SUPPLIED TEXT |
Asynchronous secondary index queries

This document provides examples of common query patterns for building asynchronous secondary indexes in Bigtable. The examples use IDs and values that are similar to those in Data for examples and you can create a test table to test the queries.

Before you read this page, familiarize yourself with Create an asynchronous secondary index and GoogleSQL for Bigtable.

Example queries

The following examples show how to create asynchronous secondary indexes using different GoogleSQL queries.

Create an inverted index based on a column qualifier and values

The following query creates an inverted index by extracting all key-value pairs from a column family that has a flexible schema. It uses MAP_ENTRIES to get an array of all data that the stats_summary column family stores, and then UNNEST to transform each key-value pair into a separate row. The resulting index allows for fast lookups based on stat_description and stat_value. If you add new types of statistics to the source table, then Bigtable includes them in the asynchronous index automatically.

SELECT
 stats.key as stat_description,
 stats.value as stat_value,
 _key as original_key,
 cell_plan as cell_plan
FROM test_table
CROSS JOIN UNNEST(MAP_ENTRIES(stats_summary)) stats
ORDER BY stat_description, stat_value, original_key

As a result, each key-value pair from the original stats_summary column family has its own row in the continuous materialized view:

stat_description (key)	stat_value (key)	original_key (key)	cell_plan
connected_cell	"2"	phone#4c410523#20190501	{ "data_plan_01gb": "true", "data_plan_05gb": "false" }
os_build	PQ2A.190401.002	phone#5c10102#20190501	{ "data_plan_10gb": "false" }

To get fast lookups on data that Bigtable captured as values, use the new row keys to query the data, as shown in the following example:

SELECT cell_plan, original_key
FROM `mv_inverted_index`
WHERE stat_description = "connected_cell"
AND stat_value = "2"

RECORDS |
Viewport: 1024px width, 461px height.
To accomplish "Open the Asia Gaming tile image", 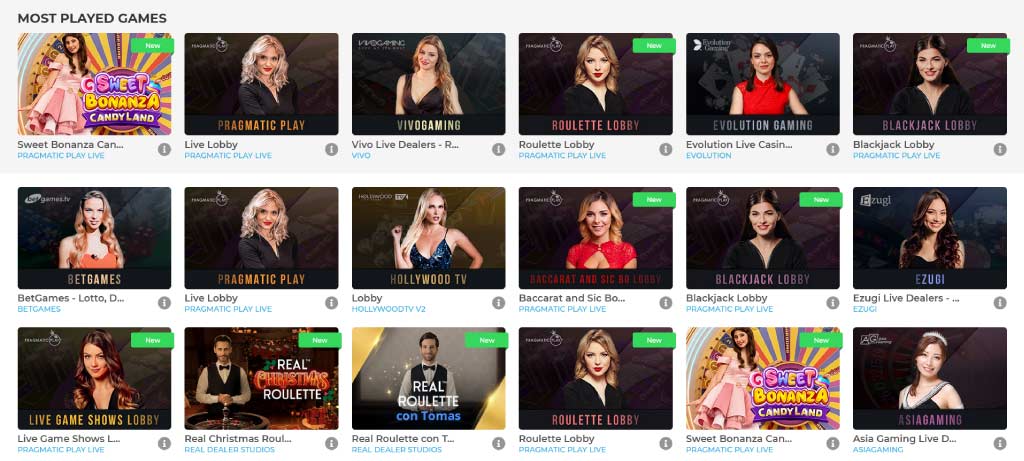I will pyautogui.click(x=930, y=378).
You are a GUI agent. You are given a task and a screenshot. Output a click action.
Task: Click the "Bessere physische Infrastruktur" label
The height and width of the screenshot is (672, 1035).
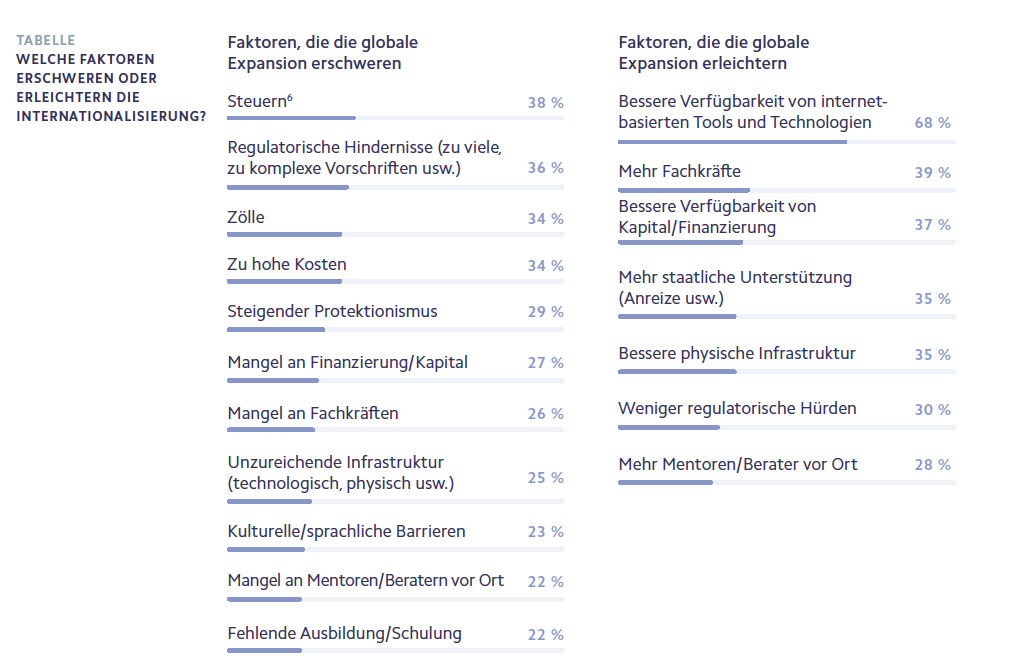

DIRECTION A |
Report each line of the records that contains the word "screenshot".
DIRECTION B |
Finish out the next part of the text on Bigtable secondary index queries, picking up after its last query.
The text and the records have nothing to do with each other.

RESPONSE A |
You are a GUI agent. You are given a task and a screenshot. Output a click action.
The height and width of the screenshot is (672, 1035).

RESPONSE B |
Create a new row key based on existing data

The following example creates a new index key, total_plan_capacity, by categorizing data plans that the cell_plan column family stores. The query uses MAP_KEYS to get all keys in cell_plan and ARRAY_INCLUDES_ANY to filter for specific data plan keys. A CASE statement then defines the logic to assign a total_plan_capacity category that's based on the presence and values of these data plans. This allows for efficient lookups based on the combined data plan capacity.

SELECT
 CASE
    WHEN
     cell_plan['data_plan_01gb'] = "true"
     AND (cell_plan['data_plan_05gb'] = "false" OR cell_plan['data_plan_05gb'] IS NULL)
     AND (cell_plan['data_plan_10gb'] = "false" OR cell_plan['data_plan_10gb'] IS NULL)
   THEN 'x-small'

   WHEN
     cell_plan['data_plan_01gb'] = "true"
     AND (cell_plan['data_plan_05gb'] = "true")
     AND (cell_plan['data_plan_10gb'] = "false" OR cell_plan['data_plan_10gb'] IS NULL)
   THEN 'small'

   WHEN
     cell_plan['data_plan_01gb'] = "true"
     AND (cell_plan['data_plan_05gb'] = "false" OR cell_plan['data_plan_05gb'] IS NULL)
     AND (cell_plan['data_plan_10gb'] = "true")
   THEN 'medium'

   WHEN
     (cell_plan['data_plan_01gb'] = "false" OR cell_plan['data_plan_01gb'] IS NULL)
     AND (cell_plan['data_plan_05gb'] = "true")
     AND (cell_plan['data_plan_10gb'] = "true")
   THEN 'large'

   WHEN
     cell_plan['data_plan_01gb'] = "true"
     AND (cell_plan['data_plan_05gb'] = "true")
     AND (cell_plan['data_plan_10gb'] = "true")
   THEN 'x-large'
 END as total_plan_capacity,
 _key as original_key,
 stats_summary
FROM test_table
WHERE ARRAY_INCLUDES_ANY(MAP_KEYS(cell_plan), ["data_plan_01gb", "data_plan_05gb","data_plan_10gb"])
ORDER BY total_plan_capacity, original_key

Create a time-series-based index

Bigtable stores each cell value and its associated timestamp. By using the WITH_HISTORY=>TRUE flag in the FROM clause, you can retrieve all versions of data and their timestamps. The UNPACK table function then expands the query results so that each timestamped value appears on its own row with a separate _timestamp column. This lets you create an asynchronous secondary index where the new row key is based on these timestamp values, enabling quick lookups that are based on time ranges.

SELECT
 _timestamp as stats_timestamp,
 _key as original_key,
 stats_summary
FROM UNPACK((
 select
   _key,
   stats_summary
  FROM
 test_table (WITH_HISTORY=>TRUE)
))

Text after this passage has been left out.